What this task involves = Look through the material below and copy exactly the lines from the line with "Given: Select VDPAU Information entry" to the line with "Open the Quarantine radiation icon", those two lines included.

Raw data =
──────────────────────────────

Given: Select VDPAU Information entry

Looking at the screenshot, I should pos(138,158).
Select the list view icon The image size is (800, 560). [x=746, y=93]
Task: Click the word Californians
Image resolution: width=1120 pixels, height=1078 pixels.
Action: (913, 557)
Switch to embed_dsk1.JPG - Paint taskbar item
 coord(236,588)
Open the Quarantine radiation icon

──────────────────────────────

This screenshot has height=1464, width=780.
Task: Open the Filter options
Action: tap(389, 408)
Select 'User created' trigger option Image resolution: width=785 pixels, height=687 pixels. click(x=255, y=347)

──────────────────────────────

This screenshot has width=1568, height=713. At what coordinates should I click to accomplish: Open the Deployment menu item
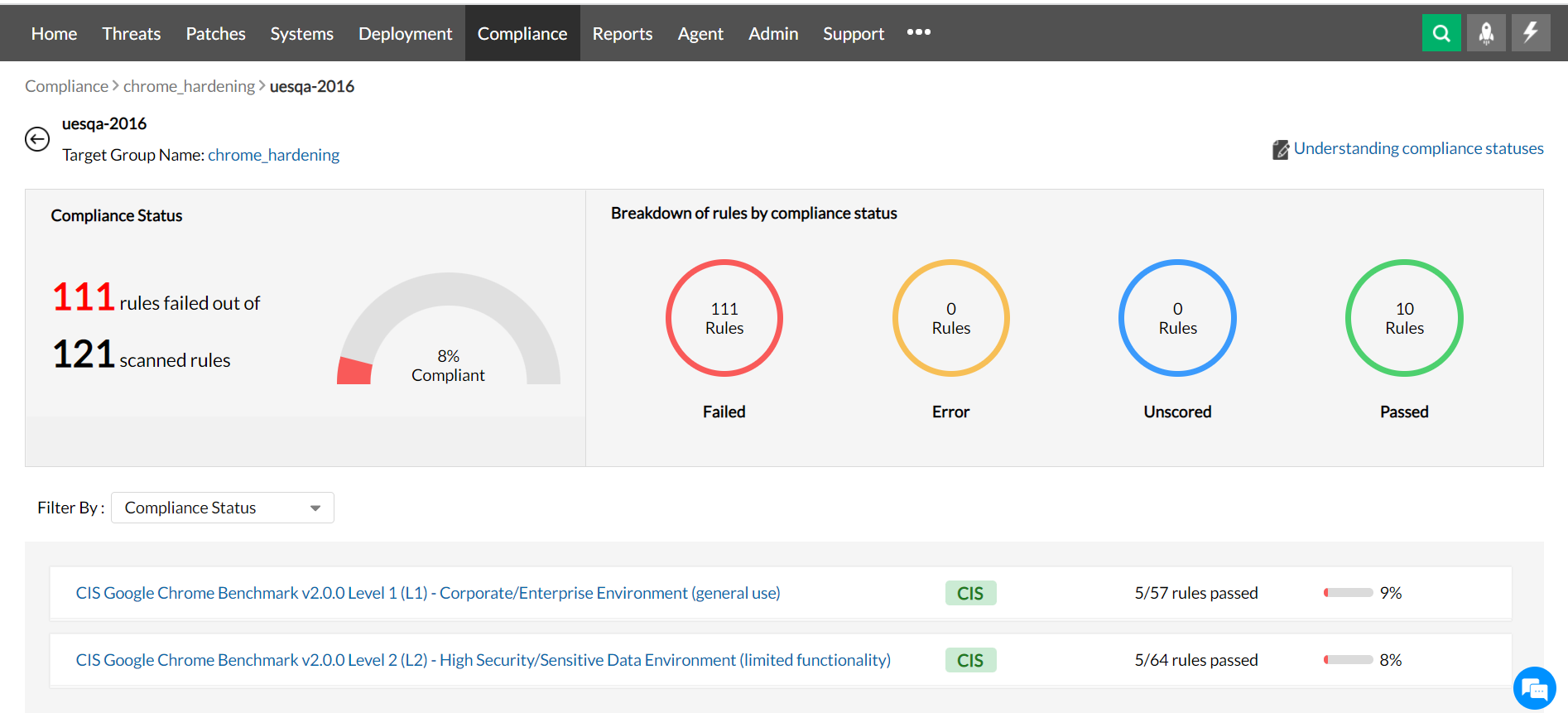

──────────────────────────────

Task result =
Given: Select VDPAU Information entry

Looking at the screenshot, I should pos(138,158).
Select the list view icon The image size is (800, 560). [x=746, y=93]
Task: Click the word Californians
Image resolution: width=1120 pixels, height=1078 pixels.
Action: (913, 557)
Switch to embed_dsk1.JPG - Paint taskbar item
 coord(236,588)
Open the Quarantine radiation icon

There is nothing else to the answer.